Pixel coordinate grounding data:
-*-

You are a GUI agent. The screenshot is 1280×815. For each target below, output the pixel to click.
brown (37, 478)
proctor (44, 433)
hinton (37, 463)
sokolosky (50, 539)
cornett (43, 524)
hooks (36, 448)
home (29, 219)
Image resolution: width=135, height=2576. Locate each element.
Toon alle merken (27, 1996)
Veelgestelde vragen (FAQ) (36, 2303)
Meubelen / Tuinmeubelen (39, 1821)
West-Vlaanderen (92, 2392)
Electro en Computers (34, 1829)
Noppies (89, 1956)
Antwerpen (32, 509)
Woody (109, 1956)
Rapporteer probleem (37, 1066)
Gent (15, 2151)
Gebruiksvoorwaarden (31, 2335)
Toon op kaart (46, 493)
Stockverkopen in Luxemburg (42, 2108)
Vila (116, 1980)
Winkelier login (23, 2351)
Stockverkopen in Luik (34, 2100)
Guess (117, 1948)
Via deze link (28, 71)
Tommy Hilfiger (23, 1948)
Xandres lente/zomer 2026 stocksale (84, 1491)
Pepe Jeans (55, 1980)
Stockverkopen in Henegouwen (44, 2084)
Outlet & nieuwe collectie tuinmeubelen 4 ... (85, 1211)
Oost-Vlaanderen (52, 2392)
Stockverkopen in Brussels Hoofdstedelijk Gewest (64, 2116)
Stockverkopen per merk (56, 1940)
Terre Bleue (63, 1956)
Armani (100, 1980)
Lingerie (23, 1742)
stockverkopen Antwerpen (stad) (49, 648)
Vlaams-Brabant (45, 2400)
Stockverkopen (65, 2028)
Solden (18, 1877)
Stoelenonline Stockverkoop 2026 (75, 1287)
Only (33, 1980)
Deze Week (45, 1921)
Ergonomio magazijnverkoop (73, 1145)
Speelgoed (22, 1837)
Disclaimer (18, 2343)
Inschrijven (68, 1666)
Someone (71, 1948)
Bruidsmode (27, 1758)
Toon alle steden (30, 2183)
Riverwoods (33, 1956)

-*-

TASK REQUIREMENTS. No line before the one with "Speelgoed (22, 1837)" belongs in the answer; copy that line and the rest of the records exactly.

OUTPUT BELOW.
Speelgoed (22, 1837)
Disclaimer (18, 2343)
Inschrijven (68, 1666)
Someone (71, 1948)
Bruidsmode (27, 1758)
Toon alle steden (30, 2183)
Riverwoods (33, 1956)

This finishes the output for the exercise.